Raw data

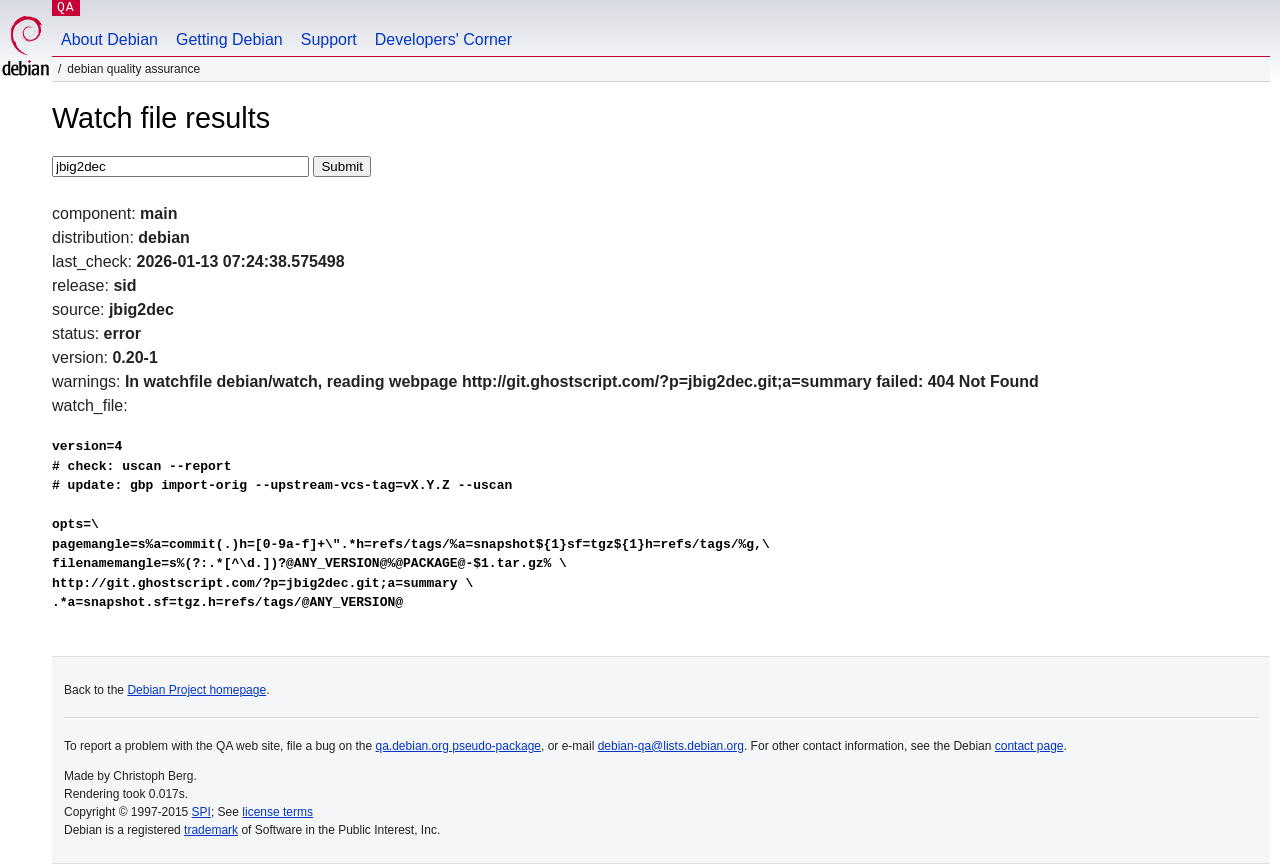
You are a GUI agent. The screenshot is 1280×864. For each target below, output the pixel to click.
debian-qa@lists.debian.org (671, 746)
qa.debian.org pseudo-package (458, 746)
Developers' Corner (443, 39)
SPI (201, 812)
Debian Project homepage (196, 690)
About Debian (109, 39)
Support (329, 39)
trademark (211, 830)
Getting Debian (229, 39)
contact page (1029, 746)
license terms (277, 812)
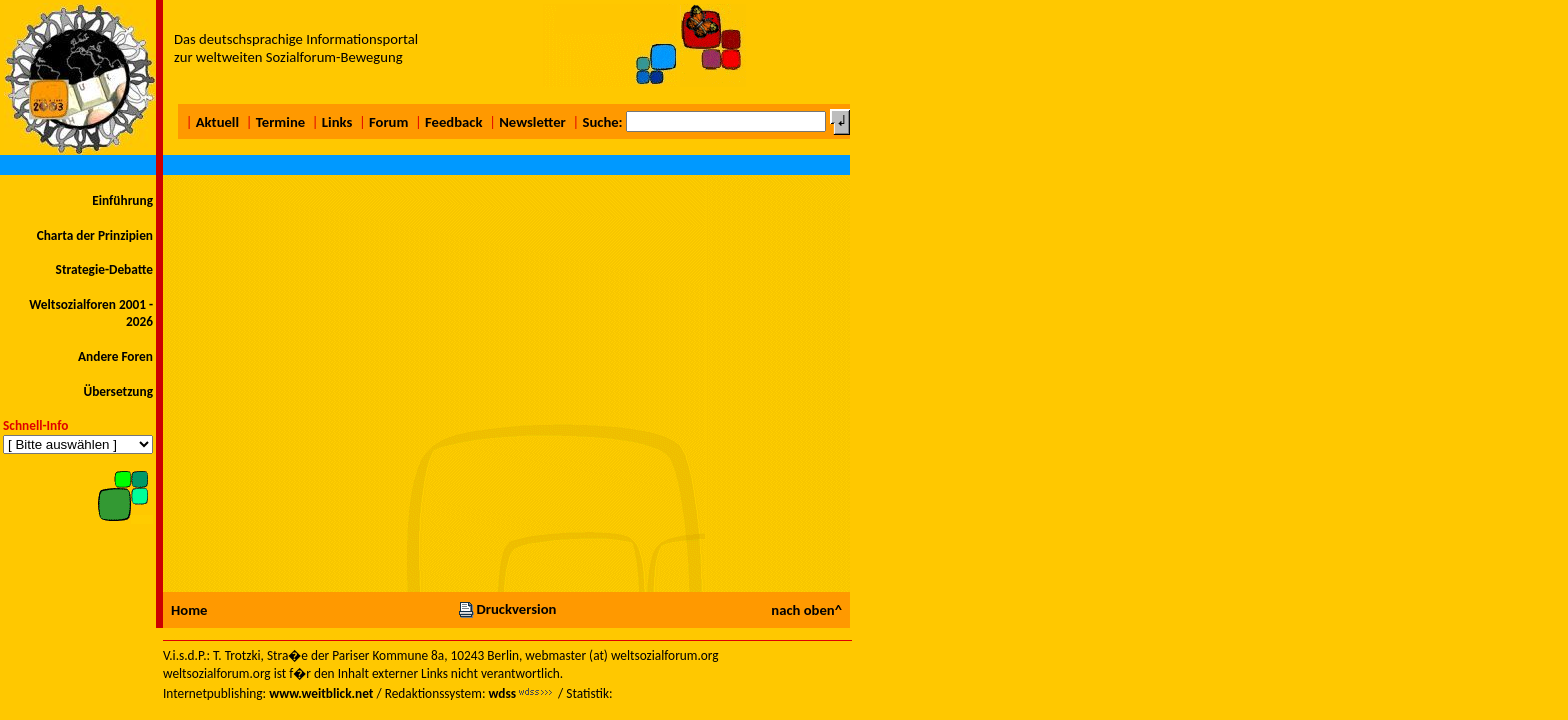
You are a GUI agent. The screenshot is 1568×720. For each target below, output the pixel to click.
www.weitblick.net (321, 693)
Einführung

Exercise task
How many lines in the entries above contain the string "click", with uppercase and lowercase treated as different? Give only the number.

Task output
2